My spouse passed. I have stepchildren who want a percentage of the profits from selling our house. What are they legally entitled to with no will?

Stepchildren - When an individual passes away without a will, the state laws of intestacy instruct how the person’s probate estate will be distributed.

Only assets that would have passed through a person’s will are impacted by intestate succession laws. This typically includes only assets owned alone in his or her name.

For instance, in Nebraska, under intestate succession, who inherits depends on whether the deceased had living children, parents, or other close relatives, when he or she died.

In Nebraska, if the decedent was married and died without a will, what the decedent’s spouse will receive depends on whether the decedent had any living parents or descendants, such as children, grandchildren, or great-grandchildren. If the decedent did not, then his or her spouse inherits all of the intestate property.

Under New Jersey’s intestacy statute, when a decedent is survived by a spouse and children who are not children of the surviving spouse such as stepchildren , the surviving spouse is entitled to the first 25% of the intestate estate, but not less than $50,000 nor more than $200,000-- plus one-half of the remainder of the intestate estate.

However, nj.com’s recent article entitled “Who gets this house after spouse dies with no will?” explains that the laws of intestacy don’t control the distribution of assets that were jointly owned with a right of survivorship (like a house) or that have a beneficiary designation (like life insurance).
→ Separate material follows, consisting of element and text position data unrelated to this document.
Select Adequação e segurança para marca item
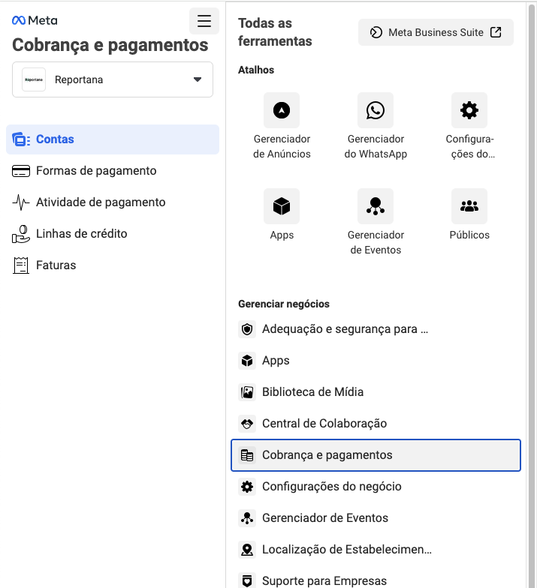Screen dimensions: 537x588 (x=345, y=329)
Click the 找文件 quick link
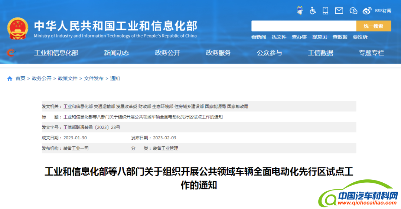Viewport: 401px width, 209px height. (x=279, y=37)
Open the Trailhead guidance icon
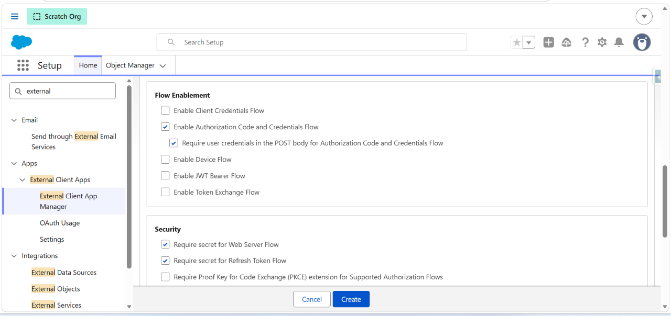The width and height of the screenshot is (671, 316). 567,42
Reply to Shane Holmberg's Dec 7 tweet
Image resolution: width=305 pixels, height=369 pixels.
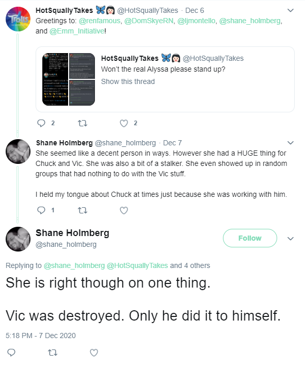(x=41, y=210)
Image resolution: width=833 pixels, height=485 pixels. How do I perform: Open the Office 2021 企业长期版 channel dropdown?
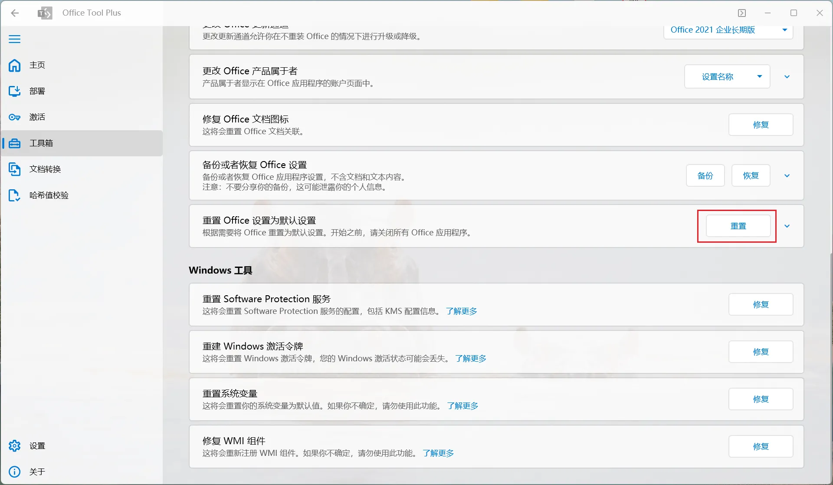coord(728,30)
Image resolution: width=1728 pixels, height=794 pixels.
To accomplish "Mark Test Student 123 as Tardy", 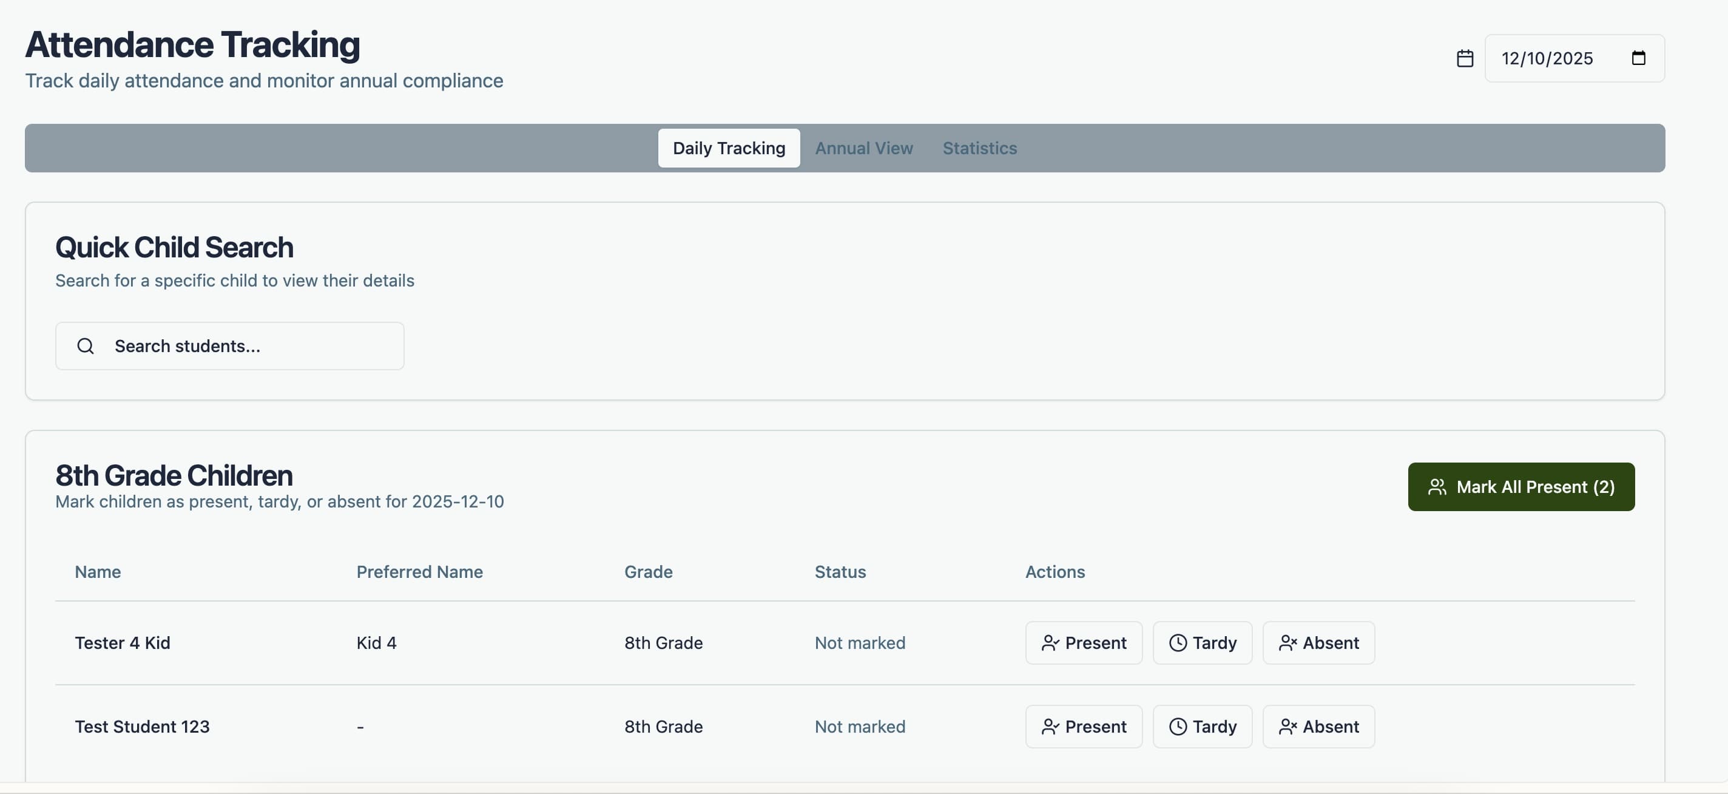I will tap(1202, 726).
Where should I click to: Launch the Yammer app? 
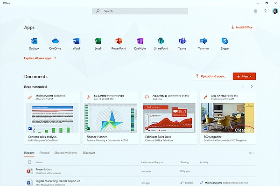tap(203, 41)
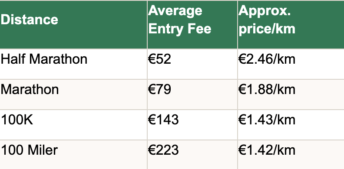Screen dimensions: 344x169
Task: Select the €143 entry fee cell
Action: point(192,125)
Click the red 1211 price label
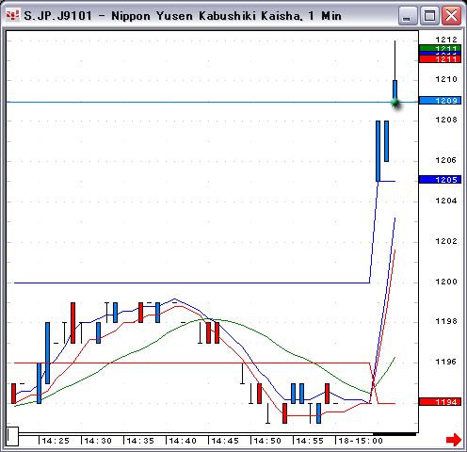 440,59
If the house was jointly owned as husband and wife in joint tenancy with the right of survivorship, the surviving spouse solely owns the entire house by operation of law, upon the death of the first spouse. The stepchildren do not have any right to the proceeds of the sale of the house.

However, if the decedent spouse owned the house only in his or her own name or the house was titled by the spouses as “tenants in common,” then the laws of intestacy would apply.

Tenancy in common is an arrangement where two or more people have ownership interests in a property.

The big difference between joint tenants and tenants in common is that joint tenants have the right of survivorship (which gives them ownership of the property when one owner dies), tenants in common do not.

With a tenancy in common, the tenants can own different percentages of the property.

Tenants in common can also gift their share of the property to anyone upon their death.

Reference: nj.com (May 5, 2021) “Who gets this house after spouse dies with no will?”